WASHINGTON - They came together Tuesday from worlds that can often seem so far apart, current and former elected officials, intelligence chiefs and foreign dignitaries standing alongside suit-clad federal workers, college students and other everyday Americans. They came together to bid farewell to George H.W. Bush, the patrician former president who dedicated years to public service.
Throngs of people streamed into the Capitol Rotunda for a quiet moment seeing Bush's flag-draped coffin as he lies in state. Those who gathered included Bush's relatives, people who served under him while he was commander in chief and onetime political rivals, including Bob Dole, the former Senate majority leader and Republican nominee for president.
Dole, who had twice competed with Bush for the Republican nomination, approached the casket in a wheelchair.
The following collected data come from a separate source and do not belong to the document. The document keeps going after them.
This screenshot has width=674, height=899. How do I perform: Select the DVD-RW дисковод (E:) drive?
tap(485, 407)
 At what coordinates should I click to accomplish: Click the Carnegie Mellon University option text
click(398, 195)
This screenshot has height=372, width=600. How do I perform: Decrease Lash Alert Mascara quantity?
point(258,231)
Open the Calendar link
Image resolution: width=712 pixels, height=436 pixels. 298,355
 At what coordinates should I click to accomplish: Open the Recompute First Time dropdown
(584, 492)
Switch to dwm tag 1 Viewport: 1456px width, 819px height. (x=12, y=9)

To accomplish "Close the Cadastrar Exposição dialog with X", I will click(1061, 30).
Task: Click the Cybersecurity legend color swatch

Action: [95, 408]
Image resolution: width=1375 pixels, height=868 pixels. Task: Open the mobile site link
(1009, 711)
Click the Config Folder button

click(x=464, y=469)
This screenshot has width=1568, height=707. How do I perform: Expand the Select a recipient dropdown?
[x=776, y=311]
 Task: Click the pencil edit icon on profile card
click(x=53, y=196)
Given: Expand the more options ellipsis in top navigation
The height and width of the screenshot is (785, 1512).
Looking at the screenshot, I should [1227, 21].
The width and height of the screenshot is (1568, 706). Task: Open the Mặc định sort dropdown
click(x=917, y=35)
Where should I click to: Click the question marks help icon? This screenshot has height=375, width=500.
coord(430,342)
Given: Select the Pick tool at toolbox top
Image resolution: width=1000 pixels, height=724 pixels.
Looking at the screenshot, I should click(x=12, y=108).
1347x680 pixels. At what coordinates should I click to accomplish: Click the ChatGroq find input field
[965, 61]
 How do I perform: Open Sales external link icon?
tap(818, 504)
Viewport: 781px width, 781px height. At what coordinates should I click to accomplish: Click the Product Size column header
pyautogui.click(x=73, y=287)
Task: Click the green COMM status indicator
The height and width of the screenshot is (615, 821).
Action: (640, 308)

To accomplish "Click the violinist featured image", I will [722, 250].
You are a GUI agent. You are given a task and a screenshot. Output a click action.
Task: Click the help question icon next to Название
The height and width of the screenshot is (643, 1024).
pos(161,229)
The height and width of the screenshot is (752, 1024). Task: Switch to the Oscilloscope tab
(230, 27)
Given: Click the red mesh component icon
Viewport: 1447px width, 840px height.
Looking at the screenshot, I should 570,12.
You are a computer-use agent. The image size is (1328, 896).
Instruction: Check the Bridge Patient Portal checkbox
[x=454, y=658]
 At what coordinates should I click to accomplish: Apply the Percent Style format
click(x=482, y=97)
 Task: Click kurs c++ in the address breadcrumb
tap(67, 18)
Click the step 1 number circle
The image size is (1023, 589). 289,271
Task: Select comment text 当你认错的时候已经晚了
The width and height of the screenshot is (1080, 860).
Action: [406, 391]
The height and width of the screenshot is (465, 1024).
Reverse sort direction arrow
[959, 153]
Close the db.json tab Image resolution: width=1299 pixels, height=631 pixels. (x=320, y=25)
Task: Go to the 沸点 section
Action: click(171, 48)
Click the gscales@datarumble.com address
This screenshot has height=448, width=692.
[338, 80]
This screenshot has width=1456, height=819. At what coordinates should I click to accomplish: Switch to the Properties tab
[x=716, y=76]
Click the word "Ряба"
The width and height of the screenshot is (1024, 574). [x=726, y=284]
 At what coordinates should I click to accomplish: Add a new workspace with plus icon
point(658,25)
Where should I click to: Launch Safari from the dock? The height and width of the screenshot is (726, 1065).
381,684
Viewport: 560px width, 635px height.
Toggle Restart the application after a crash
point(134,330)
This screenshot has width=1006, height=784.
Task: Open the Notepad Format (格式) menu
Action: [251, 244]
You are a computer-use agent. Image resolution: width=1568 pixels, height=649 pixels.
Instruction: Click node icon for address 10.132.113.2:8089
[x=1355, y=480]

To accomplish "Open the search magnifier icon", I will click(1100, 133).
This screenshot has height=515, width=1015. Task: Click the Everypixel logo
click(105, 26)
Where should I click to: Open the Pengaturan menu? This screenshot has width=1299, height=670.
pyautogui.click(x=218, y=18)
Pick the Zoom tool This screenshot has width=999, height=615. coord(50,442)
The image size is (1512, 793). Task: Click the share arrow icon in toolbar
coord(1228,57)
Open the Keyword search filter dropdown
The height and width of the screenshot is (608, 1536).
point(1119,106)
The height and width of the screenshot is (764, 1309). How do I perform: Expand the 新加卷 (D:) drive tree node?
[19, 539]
An aide helped him stand briefly before Bush's body. With his left hand, Dole gave a salute to Bush, who like him had been veteran of World War II.
Jeb Bush, the late president's son, posted on Twitter of the moment: "Just incredible. Thank you Senator Dole."
Bush died last week in Texas and will lie in state at the Capitol Rotunda until Wednesday morning. His body was brought to the Capitol on Monday to begin days of tributes in Washington and Texas, which will include a national day of mourning and a state funeral Wednesday.
A parade of prominent names also came Tuesday to bid farewell to the 41st president, their appearances reflecting chapters from his remarkable resume. Colin Powell, who Bush named as his chairman of the Joint Chiefs of Staff, came along with generals who served during the 1991 Persian Gulf War under Bush. Gina Haspel, the CIA director, approached with John Brennan and others who had similarly followed in Bush's footsteps in leading the agency.
Members of Congress, where Bush served four years, trickled in and out, as did staffers for the Republican National Committee, which Bush once chaired. Former Secret Service directors came through, as did South Korea's foreign minister and Kuwait's former prime minister.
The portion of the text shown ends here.